■ Brief ■
In the entries below, find each line with the string "chevron" and copy it.

————

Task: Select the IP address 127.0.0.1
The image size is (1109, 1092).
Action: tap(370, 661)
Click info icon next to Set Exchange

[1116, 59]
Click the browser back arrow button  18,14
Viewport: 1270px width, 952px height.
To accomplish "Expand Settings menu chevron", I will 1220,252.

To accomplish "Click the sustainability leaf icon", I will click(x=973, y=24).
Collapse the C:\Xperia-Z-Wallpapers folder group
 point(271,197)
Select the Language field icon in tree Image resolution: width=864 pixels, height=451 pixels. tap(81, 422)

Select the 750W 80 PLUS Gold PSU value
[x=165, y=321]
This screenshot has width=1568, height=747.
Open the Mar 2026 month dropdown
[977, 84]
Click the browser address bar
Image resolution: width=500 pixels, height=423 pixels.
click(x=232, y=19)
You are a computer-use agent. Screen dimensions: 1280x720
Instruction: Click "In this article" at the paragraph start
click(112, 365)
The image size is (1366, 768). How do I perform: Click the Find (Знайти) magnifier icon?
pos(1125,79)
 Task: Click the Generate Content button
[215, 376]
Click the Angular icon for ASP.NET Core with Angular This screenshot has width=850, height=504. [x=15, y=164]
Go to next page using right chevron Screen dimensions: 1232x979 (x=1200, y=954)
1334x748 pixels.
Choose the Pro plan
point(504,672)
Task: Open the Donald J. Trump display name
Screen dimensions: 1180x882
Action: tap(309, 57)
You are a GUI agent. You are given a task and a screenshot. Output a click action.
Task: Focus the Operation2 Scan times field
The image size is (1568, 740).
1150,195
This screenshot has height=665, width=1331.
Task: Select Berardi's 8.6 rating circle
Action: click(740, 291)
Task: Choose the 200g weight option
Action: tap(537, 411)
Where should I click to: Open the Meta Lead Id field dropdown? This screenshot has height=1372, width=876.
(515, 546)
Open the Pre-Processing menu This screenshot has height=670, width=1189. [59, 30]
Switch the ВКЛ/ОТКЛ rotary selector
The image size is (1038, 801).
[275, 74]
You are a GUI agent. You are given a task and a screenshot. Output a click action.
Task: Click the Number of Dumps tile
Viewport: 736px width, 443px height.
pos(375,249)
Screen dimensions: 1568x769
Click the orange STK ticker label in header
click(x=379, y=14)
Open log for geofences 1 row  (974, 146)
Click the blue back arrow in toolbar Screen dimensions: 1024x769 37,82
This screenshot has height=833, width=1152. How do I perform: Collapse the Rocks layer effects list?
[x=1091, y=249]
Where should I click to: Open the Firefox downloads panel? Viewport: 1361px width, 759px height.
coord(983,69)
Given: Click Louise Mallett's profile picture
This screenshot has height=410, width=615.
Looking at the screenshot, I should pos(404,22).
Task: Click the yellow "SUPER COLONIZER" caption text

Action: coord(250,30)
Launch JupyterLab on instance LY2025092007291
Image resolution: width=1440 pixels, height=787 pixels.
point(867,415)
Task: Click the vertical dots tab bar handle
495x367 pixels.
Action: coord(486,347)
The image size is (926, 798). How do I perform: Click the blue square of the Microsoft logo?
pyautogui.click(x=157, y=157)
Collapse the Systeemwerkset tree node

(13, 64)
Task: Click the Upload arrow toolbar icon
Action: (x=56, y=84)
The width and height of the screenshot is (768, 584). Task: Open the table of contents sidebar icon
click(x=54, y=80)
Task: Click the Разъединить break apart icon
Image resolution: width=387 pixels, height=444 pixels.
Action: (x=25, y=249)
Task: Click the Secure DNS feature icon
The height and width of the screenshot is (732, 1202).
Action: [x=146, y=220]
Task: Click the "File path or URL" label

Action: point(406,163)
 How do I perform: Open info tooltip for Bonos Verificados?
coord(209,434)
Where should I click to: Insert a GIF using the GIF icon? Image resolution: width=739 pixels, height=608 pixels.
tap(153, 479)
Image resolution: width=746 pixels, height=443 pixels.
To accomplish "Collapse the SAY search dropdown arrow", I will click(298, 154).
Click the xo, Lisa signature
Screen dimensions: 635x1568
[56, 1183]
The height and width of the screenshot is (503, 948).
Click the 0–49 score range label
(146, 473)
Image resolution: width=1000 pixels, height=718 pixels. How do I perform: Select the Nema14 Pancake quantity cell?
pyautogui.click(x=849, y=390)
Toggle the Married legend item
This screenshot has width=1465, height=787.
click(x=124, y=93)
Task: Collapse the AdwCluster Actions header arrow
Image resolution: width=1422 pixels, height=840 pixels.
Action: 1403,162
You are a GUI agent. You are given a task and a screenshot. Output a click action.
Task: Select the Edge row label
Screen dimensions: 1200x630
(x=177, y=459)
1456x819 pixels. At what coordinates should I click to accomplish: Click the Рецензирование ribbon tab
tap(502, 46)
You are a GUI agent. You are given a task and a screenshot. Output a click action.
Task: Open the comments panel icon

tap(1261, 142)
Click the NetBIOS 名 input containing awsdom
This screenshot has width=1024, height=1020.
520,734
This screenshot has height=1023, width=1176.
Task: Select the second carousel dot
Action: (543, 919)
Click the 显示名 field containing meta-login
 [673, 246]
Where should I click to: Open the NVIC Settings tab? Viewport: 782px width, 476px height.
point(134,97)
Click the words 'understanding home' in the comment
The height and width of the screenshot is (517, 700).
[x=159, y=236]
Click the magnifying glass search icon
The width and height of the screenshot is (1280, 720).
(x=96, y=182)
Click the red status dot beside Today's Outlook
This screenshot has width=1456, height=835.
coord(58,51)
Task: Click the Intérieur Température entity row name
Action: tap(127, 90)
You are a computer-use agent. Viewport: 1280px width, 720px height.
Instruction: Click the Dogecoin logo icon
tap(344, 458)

————

■ Answer for this exercise ■
To accomplish "Expand Settings menu chevron", I will 1220,252.
Go to next page using right chevron Screen dimensions: 1232x979 (x=1200, y=954)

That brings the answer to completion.